L’avantage que les auteurs ont sur ces grands maîtres, vient de ce qu’on peut multiplier leurs écrits, en tirer, en renouveller sans cesse le nombre d’exemplaires qu’on desire, sans que les copies le cedent en valeur aux originaux.

Que ne payeroit-on pas d’un Virgile, d’un Horace, d’un Homere, d’un Cicéron, d’un Platon, d’un Aristote, d’un Pline, si leurs ouvrages étoient confinés dans un seul lieu, ou entre les mains d’une personne, comme peut l’être une statue, un édifice, un tableau ?

C’est donc à la faveur du bel art de l’Imprimerie que les hommes expriment leurs pensées dans des ouvrages qui peuvent durer autant que le soleil, & ne se perdre que dans le bouleversement universel de la nature. Alors seulement, les œuvres inimitables de Virgile & d’Homere périront avec tous ces mondes qui roulent sur nos têtes.

Puisqu’il est vrai que les livres passent d’un siecle à l’autre, quel soin ne doivent pas avoir les auteurs d’employer leurs talens à des ouvrages qui tendent à perfectionner la nature humaine ? si par notre condition de particuliers nous ne pouvons pas faire des choses dignes d’être écrites, disoit Pline le jeune, tâchons du moins d’en écrire qui soient dignes d’être lûes.

Les personnes qui seroient avides de discussions détaillées sur l’origine de l’Imprimerie, & sur ses inventeurs, pourront se satisfaire dans Baillet, Chevillier, la Caille, Mallinkroot, Mentel, Pancirolle, Polydore Virgile de rerum inventoribus, Michael Mayer verba Germanorum inventa, Almeloveen de novis inventis, les Transact. philosoph. &c. Schefflin, Fournier.

Mais les personnes curieuses d’acquérir la connoissance des premieres & des meilleures éditions des livres en tout genre, doivent feuilleter la plume à la main, la bibliotheque de Fabricius & les annales typographiques de Maittaire. Cette étude fait une branche d’érudition, qu’on aime beaucoup dans les pays étrangers, & à laquelle je ne me repens pas de m’être autrefois attaché. Elle est du-moins indispensable aux bibliothécaires des rois, & aux libraires qui recherchent l’acquisition des livres précieux, ou qui s’adonnent à en faire des catalogues. (D. J.)

Imprimerie, c’est l’art de rendre le discours, parlé ou écrit, par des caracteres mobiles convenablement assemblés & contenus, & d’en attacher l’empreinte sur des feuilles de papier.

» DONNÉES FOURNIES:
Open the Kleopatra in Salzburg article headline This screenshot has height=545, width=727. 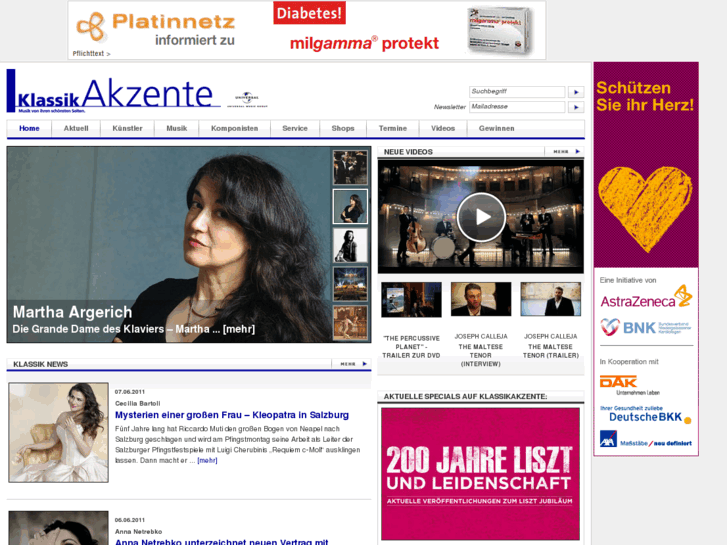point(232,415)
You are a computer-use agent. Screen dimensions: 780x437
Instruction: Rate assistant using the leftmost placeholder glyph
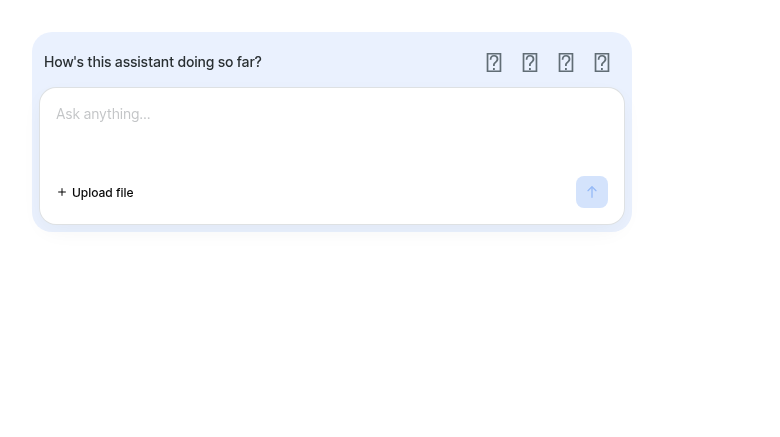click(x=493, y=63)
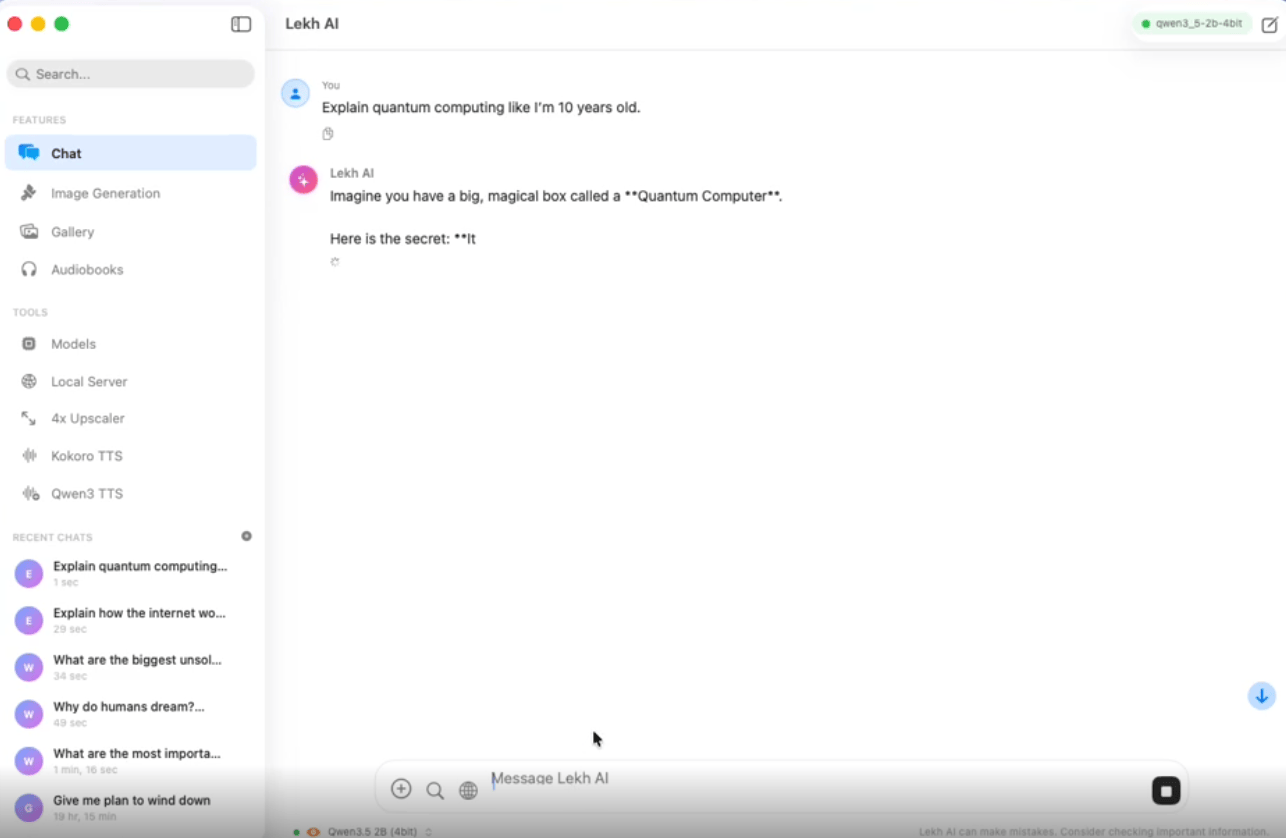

» CONSIGNE DONNÉE:
D'après l'extrait sur l'imprimerie, quels deux ouvrages faut-il feuilleter la plume à la main pour connaître les premières et les meilleures éditions des livres ?

» RÉPONSE COMPLÈTE:
La bibliothèque de Fabricius et les annales typographiques de Maittaire.